Of course, much of what Buchanan has to say about
American foreign policy in the 20th Century is not going to be questioned.
The blatant imperialism of the Spanish-American War, with its echoes
of atrocity in the Philippines, won't arouse any opposition, nor
will his description of the tragic futility of Vietnam. Since it
is accepted by virtually everyone nowadays that World War One set
the stage for the Second World War, and that the first war was fought
blindly, and foolishly, and resulted in a peace that satisfied no
one, there are not likely to be many that will quarrel with his
characterization of that conflict, either. In fact, the current
trend, exemplified in Niall Ferguson's recent history, is that the
Western World may well have been better off if not only the United
States but Great Britain had stayed out of a Russo-German-French
war: in that case, we would have probably ended up with a German-dominated
European Union just as we have today but without the tremendous
loss of life.
Only when Buchanan touches on the shibboleths of
Franklin Roosevelt, and the "necessity" of going to war to stop
Hitler and the Holocaust that his critics have gone over the edge.

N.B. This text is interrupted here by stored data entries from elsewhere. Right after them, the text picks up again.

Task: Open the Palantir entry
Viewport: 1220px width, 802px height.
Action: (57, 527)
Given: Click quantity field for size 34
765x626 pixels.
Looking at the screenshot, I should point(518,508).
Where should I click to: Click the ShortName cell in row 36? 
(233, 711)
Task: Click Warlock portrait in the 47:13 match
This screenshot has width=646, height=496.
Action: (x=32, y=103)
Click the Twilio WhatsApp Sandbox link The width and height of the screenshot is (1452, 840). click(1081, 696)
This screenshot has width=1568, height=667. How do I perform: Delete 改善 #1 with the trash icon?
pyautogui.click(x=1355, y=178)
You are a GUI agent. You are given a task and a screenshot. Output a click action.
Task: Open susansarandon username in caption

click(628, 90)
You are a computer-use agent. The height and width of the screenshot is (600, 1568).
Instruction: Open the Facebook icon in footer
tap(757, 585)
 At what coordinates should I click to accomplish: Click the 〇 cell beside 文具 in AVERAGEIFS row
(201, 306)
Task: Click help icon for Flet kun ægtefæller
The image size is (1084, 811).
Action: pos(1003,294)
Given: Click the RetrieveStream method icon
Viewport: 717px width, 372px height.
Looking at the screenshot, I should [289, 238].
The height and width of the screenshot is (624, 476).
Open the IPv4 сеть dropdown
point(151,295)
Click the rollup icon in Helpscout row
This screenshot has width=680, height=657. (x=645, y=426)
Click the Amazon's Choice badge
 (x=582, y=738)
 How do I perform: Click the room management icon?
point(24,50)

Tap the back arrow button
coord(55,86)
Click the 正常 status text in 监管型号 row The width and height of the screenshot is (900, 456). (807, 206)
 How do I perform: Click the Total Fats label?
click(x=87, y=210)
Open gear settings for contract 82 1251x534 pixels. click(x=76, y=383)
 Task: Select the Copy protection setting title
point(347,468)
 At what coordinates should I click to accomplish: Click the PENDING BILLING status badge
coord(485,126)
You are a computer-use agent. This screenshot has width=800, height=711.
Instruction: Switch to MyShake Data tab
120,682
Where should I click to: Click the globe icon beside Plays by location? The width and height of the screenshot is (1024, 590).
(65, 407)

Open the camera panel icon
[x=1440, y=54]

Again, Buchanan's arguments are simple and frankly
somewhat similar to Ferguson's but applied to a different war. Germany's
foreign policy aims, ever since the 1880's, were to extend German
influence into Eastern Europe, a region where several millions German
ethnics lived. It was wrong for the Western governments to perceive
Germany -- whether under the Kaiser or under Hitler -- as a threat
to their interests. Furthermore, in the 1930's, there were other
factors in play.
Millions of Germans had been denied the right to
self-determination at Versailles. The Soviet Union was under the
heel of Stalinist madness, and several of the governments of Eastern
Europe were fascist or proto-fascist and were actively engaged in
persecuting their minorities, including Jews. The Anglo-French guarantee
of Polish neutrality, which came in March of 1939, was unenforceable,
and only guaranteed that another German war would necessarily become
a world war.
What happened next proved the point. Hitler and
Stalin made a deal to divide Poland and the rest of Eastern Europe
in August, 1939. Germany invaded Poland a week later, and within
a matter of months, the entire region was under either Nazi or Communist
rule. Meanwhile, neither the French nor the British were able to
do anything to save Poland, other than declare war on Germany (they
did not declare war on the Soviet Union for taking about 40% of
Poland's territory.) In the end, America's participation did nothing
to save Poland or the rest of Eastern Europe from fifty years of
communist dictatorship
Contrary to his critics, there is a considerable
body of scholarly opinion that can be cited to defend Buchanan's
interpretations. There are a number of historians who now concede
that Germany's interest was in Eastern expansion, not world war,
and there are also a number of historians who grant that the Holocaust
itself was contingent on the failures the Germans encountered during
the war (the so-called "functionalist" school of Holocaust historians.)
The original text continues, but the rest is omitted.